Yesterday afternoon I took a trip, along with fellow reporter Erin Kidd, to the Rutherford County Library in Spindale to see herpetologist Steve Hawkins show off a variety of reptiles and amphibians to children enjoying the library’s “Dig in to Reading” summer reading program.
It was a packed house with standing room only by the time the show began and both children and their parents alike “Oohed” and “Ahhed” as Hawkins brought out a frog, a toad, a turtle and finally a variety of the crowd’s favorites, snakes.
As I was attempting to find a good spot to take photos from, I ended up beside a doorway across from Mr. Hawkins.
In an attempt to not block anyone behind me, I kept to the side as much as I could standing in front of a thin metal book rack. It took a few moments but eventually I let my eyes scan the shelf.
To my surprise, it was full of graphic novels for young-adult readers as well as a colorful variety of children’s books and young reader illustrated works.
As I stood waiting for Steve to remove another fascinating subject from a row of containers he had lined up on the table, my attention was diverted by a particular set of three books within my eyesight.
I reached for the glossy spine of the first book and upon glancing at the cover, knew I had stumbled upon something special. Those alert, internal, artistic sensors of mine were a buzz and tingle with excitement.
The very title and artwork on the cover alone told me I was in store for something remarkable.
The book’s title read “Bink & Gollie” and it was written by well-know children’s book authors Kate DiCamillo and Alison McGhee with illustrations by Tony Fucile.
This collaborative trio of creative minds had combined talents to create a fun-filled series of books about a mismatched pair of best friends.
At first I failed to recognized who exactly the creators actually were.
Katie DiCamillo is the author of “Because of Winn-Dixie” and “The Tale of Despereaux.” Alison McGhee is know for penning the “Julia Gillian” series, and as for Tony Fucile, I felt I had seen his art somewhere before and was correct in discovering that he was a character designer for two of my favorite recent Disney animated films “The Incredibles” and “Brave.”
I’ll admit it was Fucile’s energetic line work on the cover and animated depiction of the two girls in their roller skates that got me to open the book in the first place; and I couldn’t have be more glad that I did.
The short stories contained within each of the three volumes focus on the adventures of two young girls, one named Bink the other Gollie, both of whom are different in size, hair color, dress and personal tastes. It is this blend of similarities and differences gives the book heart and makes the pair perfect for each other.
As Katie DiCamillo pointed out, “The story is the oldest story, the best story, the story of a friendship.” Their website www.binkandgollie.com also is a lot of fun to explore, with humorous creator bios, fun extras and downloadable materials for teachers and parents, I highly recommend it.
In order to get this first book home, I was going to need a library card.
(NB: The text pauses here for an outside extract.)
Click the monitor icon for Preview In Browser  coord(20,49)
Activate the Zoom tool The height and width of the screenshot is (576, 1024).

Not having had one since childhood, it only took a few minutes to make adult me official again. I’m actually very proud to say I now have a library card, or at least will the next time I go back and receive it.
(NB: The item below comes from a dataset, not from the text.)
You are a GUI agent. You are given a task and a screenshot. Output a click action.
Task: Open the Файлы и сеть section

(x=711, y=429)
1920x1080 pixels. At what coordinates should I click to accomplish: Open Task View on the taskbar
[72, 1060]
After registering for my card I was able to check out my first book and happily chose the one which had intrigued me so earlier.
It was a quick read, as it is intended to be, but the fun for me does not stop after that first read. My entertainment side did enjoy the book and will gladly re-read many times but it was more for my artistic side that I felt compelled to get the book. The artwork contained within its pages was very inspiring to me and something that I wanted to have more time to really enjoy and learn from.
I can’t wait to be able to pick up the remaining two volumes form the library, as well as see what more wacky fun awaits Bink and Gollie.
So why tell you all this?
I mean I’m sure you already know how amazing books are and have library cards with far more wear on them than my yet to be one, but I guess this column is more for those who may have not given themselves a chance to find something new that inspires them today.
Be it on a library bookshelf, during a walk in park, or waiting in line at the grocery store there are constantly things, both big and small, all around us that have potential to unexpectedly grab out attention and change our lives for the better.
You just have to look.
Up, down, all-around ... over, under, in-between ... that next great thing might be right in front of you, if you only take the time to see it.
So keep you eyes and your minds wide open.
As Gollie would say “Use your gray matter, Bink!”